[Saved data entries]
**********

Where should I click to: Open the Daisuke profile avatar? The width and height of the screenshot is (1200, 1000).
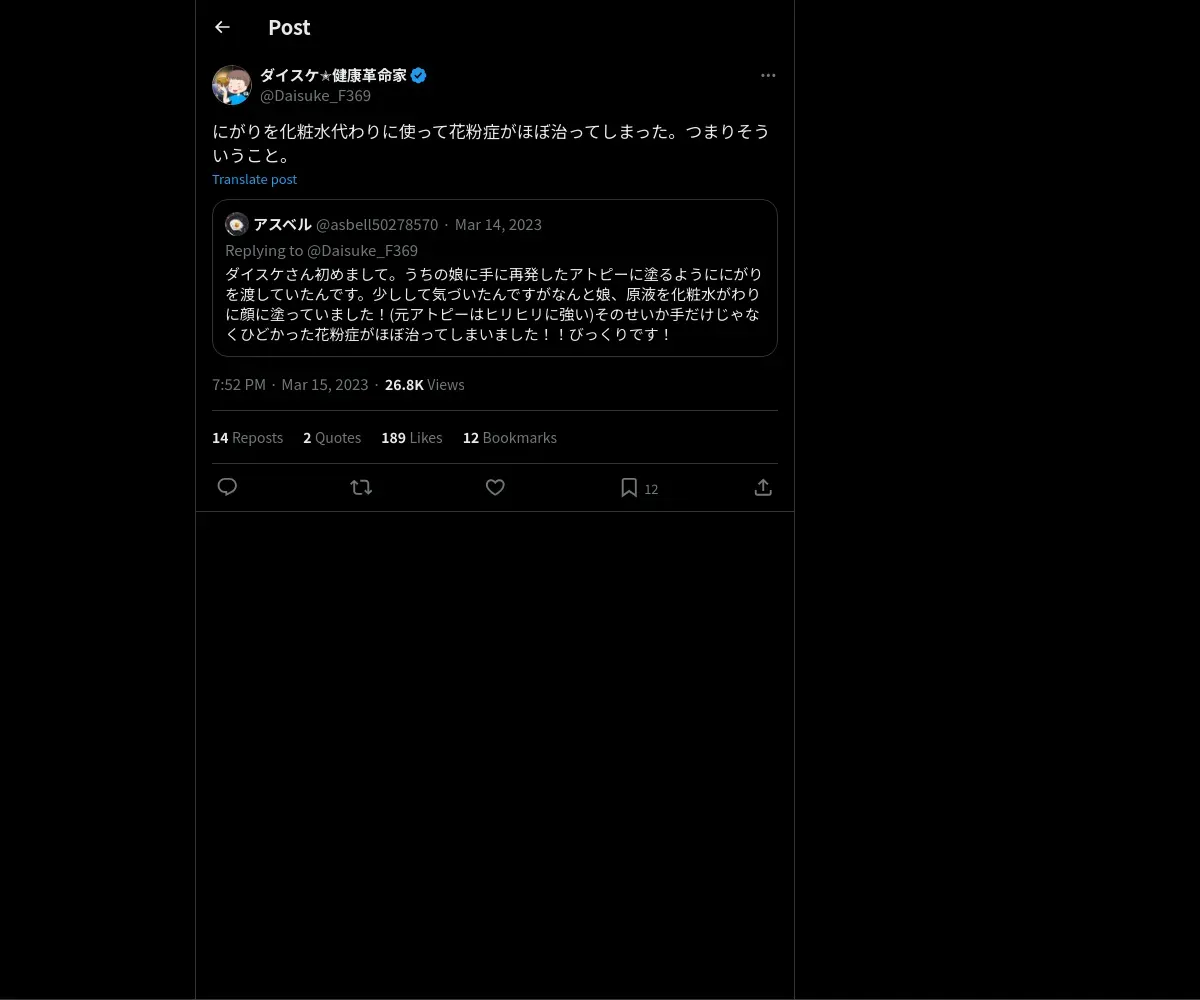click(x=232, y=85)
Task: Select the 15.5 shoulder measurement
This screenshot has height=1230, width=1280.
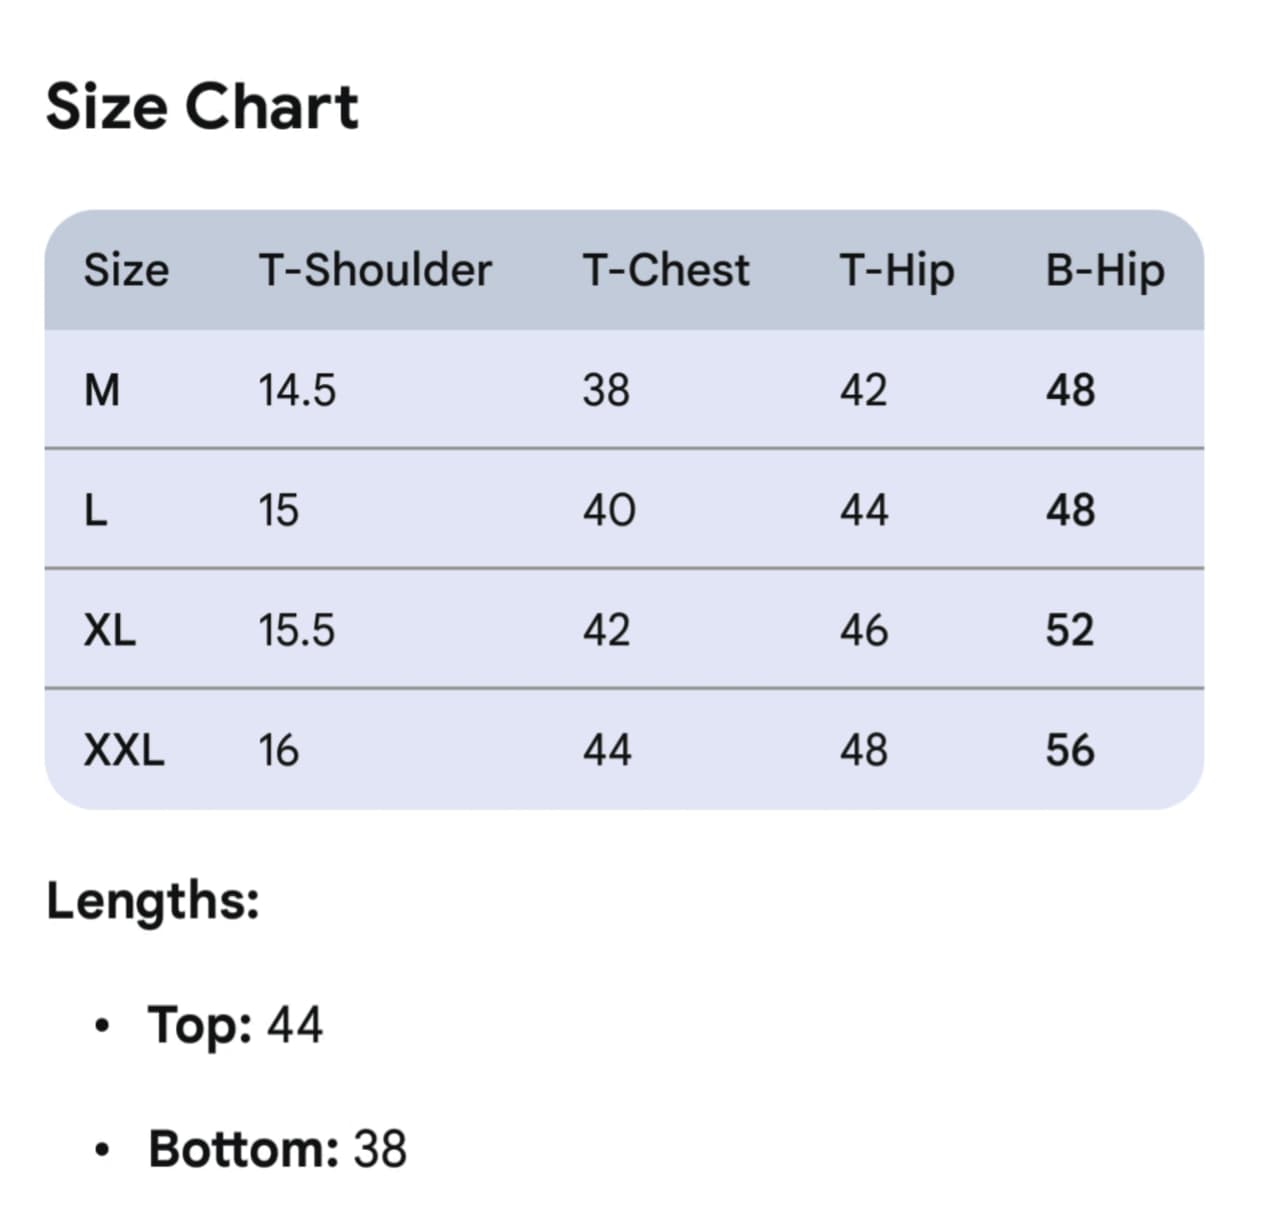Action: click(297, 630)
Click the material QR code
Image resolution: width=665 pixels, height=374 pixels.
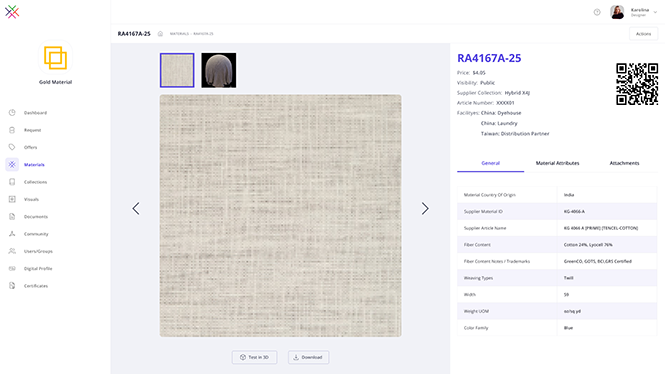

**********

* EXERCISE BRIEF *
Only the entries themselves should be output, word for word, with all pictures omitted.

* TASK OUTPUT *
Where should I click to: Open the Daisuke profile avatar? The width and height of the screenshot is (1200, 1000).
click(x=232, y=85)
Task: Select the 15.5 shoulder measurement
This screenshot has height=1230, width=1280.
Action: click(297, 630)
Click the material QR code
Image resolution: width=665 pixels, height=374 pixels.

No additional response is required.